At the start of 2022, death rates appeared to have returned to pre-pandemic levels, but in June of that year, excess deaths started to rise again, as the number of people waiting for hours on trolleys in English hospitals hit levels normally seen in winter.

NHS England tenders £480m contract for national data platform

NHS England has launched a procurement process for a new national data platform.

The contract, priced at £360m, is due to run for five years from September, but there will be an option to extend the contract by another two years, taking the potential value to £480m, depending on how much the platform is used by the NHS.

The tender said that the proposed data platform would support health and care organisations to “make the most of the information they hold and to work together to understand patterns, solve problems and plan services”. It will be made available to NHS England, integrated care systems and trusts. It will not be mandatory to use, however, as some NHS organisations already have their own data platforms.

New artificial pancreas could help thousands of patients with diabetes

More than 100,000 patients in England and Wales with type 1 diabetes could soon benefit from a new artificial pancreas, after the National Institute of Health and Care Excellence (NICE) issued draft guidelines recommending its adoption.

The artificial pancreas uses a glucose sensor under the skin to calculate how much insulin is delivered via a pump. The diabetes charity JDRF said it had the potential to transform lives and was the “closest thing to a working pancreas”.

The technology is now being rolled out in Scotland, where an additional £14.6m is being spent to enable people with type 1 diabetes to use it, but patients in England and Wales will have to wait, as NICE said a more cost-effective price still had to be agreed with manufacturers.

NHS will buy care beds to create space in hospitals

The NHS in England is to tackle the problem of “bed blocking” by buying thousands of beds in care homes and upgrade hospitals.

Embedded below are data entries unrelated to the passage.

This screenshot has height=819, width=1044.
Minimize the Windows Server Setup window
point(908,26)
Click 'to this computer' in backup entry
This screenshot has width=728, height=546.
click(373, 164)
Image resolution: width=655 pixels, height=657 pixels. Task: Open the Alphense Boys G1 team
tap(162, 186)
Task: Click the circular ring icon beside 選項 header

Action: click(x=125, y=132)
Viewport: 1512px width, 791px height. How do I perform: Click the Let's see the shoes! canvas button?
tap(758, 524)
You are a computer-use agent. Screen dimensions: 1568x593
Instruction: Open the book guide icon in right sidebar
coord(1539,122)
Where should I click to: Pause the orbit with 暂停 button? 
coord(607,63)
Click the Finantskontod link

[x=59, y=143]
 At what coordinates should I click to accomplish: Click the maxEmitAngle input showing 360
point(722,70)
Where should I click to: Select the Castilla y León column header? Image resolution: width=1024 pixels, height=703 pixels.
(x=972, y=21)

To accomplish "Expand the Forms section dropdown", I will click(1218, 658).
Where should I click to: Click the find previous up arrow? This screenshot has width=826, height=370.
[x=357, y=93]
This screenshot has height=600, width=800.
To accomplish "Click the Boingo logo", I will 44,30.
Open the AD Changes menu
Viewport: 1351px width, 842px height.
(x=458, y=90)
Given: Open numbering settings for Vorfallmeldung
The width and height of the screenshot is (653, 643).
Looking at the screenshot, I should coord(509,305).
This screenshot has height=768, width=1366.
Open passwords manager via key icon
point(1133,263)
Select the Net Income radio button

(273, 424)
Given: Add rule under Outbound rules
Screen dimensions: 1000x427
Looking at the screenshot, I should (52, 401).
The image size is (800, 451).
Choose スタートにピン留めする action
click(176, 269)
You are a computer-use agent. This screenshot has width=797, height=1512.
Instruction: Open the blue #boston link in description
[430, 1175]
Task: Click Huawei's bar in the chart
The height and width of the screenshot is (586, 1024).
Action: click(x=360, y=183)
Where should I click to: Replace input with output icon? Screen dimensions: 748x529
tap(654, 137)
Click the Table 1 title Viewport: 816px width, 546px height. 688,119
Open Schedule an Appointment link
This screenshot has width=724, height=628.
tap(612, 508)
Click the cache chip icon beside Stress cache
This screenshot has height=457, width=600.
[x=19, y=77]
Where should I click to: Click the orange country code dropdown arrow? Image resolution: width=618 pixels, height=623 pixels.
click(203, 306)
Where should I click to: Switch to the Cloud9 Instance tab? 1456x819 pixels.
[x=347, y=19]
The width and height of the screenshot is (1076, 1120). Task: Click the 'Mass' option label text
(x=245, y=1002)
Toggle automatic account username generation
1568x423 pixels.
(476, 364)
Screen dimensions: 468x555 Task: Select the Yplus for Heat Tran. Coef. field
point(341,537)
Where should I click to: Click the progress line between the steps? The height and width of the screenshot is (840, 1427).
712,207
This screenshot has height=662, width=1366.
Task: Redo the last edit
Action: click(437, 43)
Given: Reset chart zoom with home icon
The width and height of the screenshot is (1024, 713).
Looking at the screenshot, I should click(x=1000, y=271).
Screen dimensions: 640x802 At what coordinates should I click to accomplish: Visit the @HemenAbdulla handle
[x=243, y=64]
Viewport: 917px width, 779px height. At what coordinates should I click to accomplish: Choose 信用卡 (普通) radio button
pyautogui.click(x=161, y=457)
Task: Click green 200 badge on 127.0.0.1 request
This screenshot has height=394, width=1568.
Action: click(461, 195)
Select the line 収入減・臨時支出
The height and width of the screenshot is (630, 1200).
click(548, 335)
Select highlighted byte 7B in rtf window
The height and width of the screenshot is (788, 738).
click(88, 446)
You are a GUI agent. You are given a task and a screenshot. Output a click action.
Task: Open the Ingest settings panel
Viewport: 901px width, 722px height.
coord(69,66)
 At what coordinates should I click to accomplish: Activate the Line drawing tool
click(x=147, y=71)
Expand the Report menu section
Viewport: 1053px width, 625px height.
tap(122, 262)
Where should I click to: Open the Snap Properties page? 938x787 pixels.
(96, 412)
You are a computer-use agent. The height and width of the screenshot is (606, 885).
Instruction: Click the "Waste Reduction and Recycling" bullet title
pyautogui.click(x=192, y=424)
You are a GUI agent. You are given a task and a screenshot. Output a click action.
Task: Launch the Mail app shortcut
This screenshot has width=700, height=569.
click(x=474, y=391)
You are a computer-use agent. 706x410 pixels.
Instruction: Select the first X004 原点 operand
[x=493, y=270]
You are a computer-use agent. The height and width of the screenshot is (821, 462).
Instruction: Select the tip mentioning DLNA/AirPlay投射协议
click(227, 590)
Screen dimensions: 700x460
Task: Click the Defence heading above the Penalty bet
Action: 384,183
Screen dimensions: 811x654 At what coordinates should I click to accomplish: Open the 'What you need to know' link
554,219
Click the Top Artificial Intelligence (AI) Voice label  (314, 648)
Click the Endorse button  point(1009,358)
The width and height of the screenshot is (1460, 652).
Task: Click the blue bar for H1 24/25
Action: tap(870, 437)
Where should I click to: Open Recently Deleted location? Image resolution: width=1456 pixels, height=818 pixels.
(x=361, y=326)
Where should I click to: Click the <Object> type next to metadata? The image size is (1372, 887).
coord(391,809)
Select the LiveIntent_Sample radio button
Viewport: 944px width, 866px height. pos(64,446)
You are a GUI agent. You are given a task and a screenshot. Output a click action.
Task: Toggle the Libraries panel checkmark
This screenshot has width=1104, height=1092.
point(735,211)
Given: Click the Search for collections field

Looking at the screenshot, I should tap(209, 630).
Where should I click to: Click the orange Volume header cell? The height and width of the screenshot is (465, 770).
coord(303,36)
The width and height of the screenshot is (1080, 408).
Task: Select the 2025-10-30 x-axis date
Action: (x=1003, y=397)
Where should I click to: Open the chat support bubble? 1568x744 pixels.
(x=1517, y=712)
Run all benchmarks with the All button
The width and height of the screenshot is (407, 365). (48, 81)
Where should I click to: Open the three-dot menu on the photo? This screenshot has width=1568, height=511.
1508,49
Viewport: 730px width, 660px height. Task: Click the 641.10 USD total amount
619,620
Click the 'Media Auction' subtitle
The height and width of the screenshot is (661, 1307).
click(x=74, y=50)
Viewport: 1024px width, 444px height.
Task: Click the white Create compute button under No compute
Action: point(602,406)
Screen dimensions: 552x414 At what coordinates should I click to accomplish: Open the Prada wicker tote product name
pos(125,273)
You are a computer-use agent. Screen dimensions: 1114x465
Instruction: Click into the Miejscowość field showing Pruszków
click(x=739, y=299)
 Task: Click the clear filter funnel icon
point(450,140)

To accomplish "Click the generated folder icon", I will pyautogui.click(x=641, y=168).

Currently, about 13,000 patients who are well enough to be discharged remain in hospital because of the lack of a care plan. As a consequence, there are not enough beds for people to be admitted from A&E. The government is providing £200m to allow hospitals to buy care home places, enabling 2,500 hospital beds to be freed up. This is in addition to the £500m adult social care discharge fund announced last year.

Some health care leaders told HSJ that, if the £200m is to have an impact, it needs to be distributed within a week to 10 days.

Black people waiting six months longer for organ transplant

Black patients wait up to six months longer for an organ transplant than the general population, according to a new NHS Blood and Transplant report.

While waiting times have shortened for all ethnicities in the UK, Black people wait on average 735 days for a kidney, while Asian people wait 650 days and white people wait 488 days.

The best match for organ donations comes from someone of the same ethnicity, but while Black people make up 4% of the population, they make up only 2% of donors.

Black families are less likely to agree to organ donation than white families, the figures show.

The NHS says there’s an “urgent need” for more people from ethnic minorities to donate.

NHS England wants more commercial and procurement expertise

NHS England wants to bring more commercial and procurement expertise to the process of developing innovative medical products, according to a strategy outlined in a paper by Jacqui Rock, NHS England’s chief commercial officer.

The paper outlines a plan to develop an “innovation pathway” by involving commercial and procurement directors in the process of identifying and adopting new clinical practice innovations. The aim is to bring together the NHSE commercial and transformation directorates with trust and health system procurement and commercial teams “to develop guidance and standardise approaches that will benefit both buyers and innovators”.

The paper suggests the strategy would enable new ideas and products being developed by NHS organisations to be better commercialised and promoted to overseas markets through the UK Healthcare export agency.